La Résurrection du Christ : Mel Gibson veut en faire un diptyque
Mel Gibson explique pourquoi il a fallu autant de temps pour produire une suite à La Passion du Christ. Sorti en 2004, ce drame biblique épique, basé sur le Nouveau Testament, raconte la crucifixion du Christ avec Jim Caviezel dans le rôle de Jésus, Monica Bellucci dans celui de Marie-Madeleine, et Maia Morgenstern en Marie. Récemment, on a appris que le cinéaste s’est associé à Lionsgate pour cette suite tant attendue, dont le tournage devrait commencer cet été.
Lors d’un panel animé par Joe Deckelmeier de ScreenRant à la Fan Expo de Philadelphie, Gibson a révélé pourquoi La Résurrection du Christ a mis autant de temps à voir le jour. Il a expliqué que le scénario à lui seul lui a pris huit ans à écrire, en raison de la complexité du sujet, qu’il considère comme « presque impossible » à comprendre. Il a également laissé entendre que le résultat pourrait ne pas être un film, mais deux. Voici ses propos :
Il m’a fallu environ huit ans pour écrire le scénario de cette suite, qu’on peut appeler La Résurrection du Christ, parce que c’est un sujet très complexe et presque impossible à comprendre. Il faut donc nécessairement le soutenir avec toute l’histoire du salut et une bonne dose de théologie.
C’était extrêmement difficile à trouver et à synthétiser, car il faut d’abord comprendre pourquoi cela a de l’importance… Il faut se demander : pourquoi l’humanité est-elle si importante dans ce processus ? Pourquoi les grandes forces du bien et du mal se battent-elles pour les cœurs, les esprits et les âmes des hommes ? Pourquoi nous ? On est juste un tas de trucs bousillés. On est imparfaits. Alors pourquoi sommes-nous importants ? Pourquoi fabriquons-nous ce sandwich ? Toute cette immense histoire.
Et je pense que pour comprendre ça, il faut commencer par la chute des anges dans le firmament, bien avant le commencement. C’est une idée complètement folle… À quoi cela ressemblait-il ? Eh bien, je sais à quoi ça ressemble. Ce n’est pas un seul film, c’est deux films, parce que c’est massif.
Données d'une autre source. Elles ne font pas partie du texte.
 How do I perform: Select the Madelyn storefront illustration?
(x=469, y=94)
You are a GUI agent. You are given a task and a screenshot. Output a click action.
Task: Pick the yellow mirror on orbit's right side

Il y a huit ans, Gibson avait déjà laissé entendre qu’il travaillait sur une suite. À l’époque, il avait précisé que son film ne raconterait pas la résurrection de manière chronologique, mais se concentrerait plutôt sur sa signification, son histoire et ses implications spirituelles. Il avait aussi annoncé que les “méchants” du film se trouveraient dans un autre royaume.
Le réalisateur propose ici une réflexion philosophique et théologique sur le salut. Comme pour La Passion du Christ, dont il avait lui-même financé la production et la promotion, La Résurrection du Christ semble être un projet profondément personnel. Les huit années d’écriture du scénario ne semblent pas dues à des obstacles financiers ou logistiques, mais à l’ambition et la complexité de l’œuvre.
Même si Lionsgate s’associe au projet, on ne sait pas encore si le studio a officiellement donné son feu vert à deux longs-métrages. Cependant, cela ne surprendrait personne, vu le succès colossal du premier film, qui avait rapporté 612 millions de dollars au box office mondial.
Le style unique de Mel Gibson dans le traitement de la Bible s’est clairement affirmé dans La Passion du Christ (2004), notamment à travers la représentation très crue de la souffrance de Jésus. Cette suite ne s’annonce pas comme une simple évocation de la résurrection, mais plutôt comme une méditation philosophique sur le salut de l’humanité.
Si deux films sont effectivement prévus, cela pourrait permettre d’explorer ces thèmes en profondeur, justifiant la nécessité d’un diptyque.
Dans une interview séparée, Gibson a aussi révélé qu’il comptait faire revenir Jim Caviezel dans le rôle de Jésus, grâce à la technologie de rajeunissement numérique (déjà utilisée dans Here avec Tom Hanks ou Indiana Jones et le Cadran de la Destinée avec Harrison Ford). Même si cette technologie a reçu des critiques mitigées, tout ce qu’on sait du projet jusqu’à présent laisse penser qu’il sera ambitieux et singulier.
Le film, ou les films, sont attendus pour 2026. La division du récit en deux parties ne fait qu’attiser la curiosité sur ce que Gibson a vraiment en tête pour cette suite.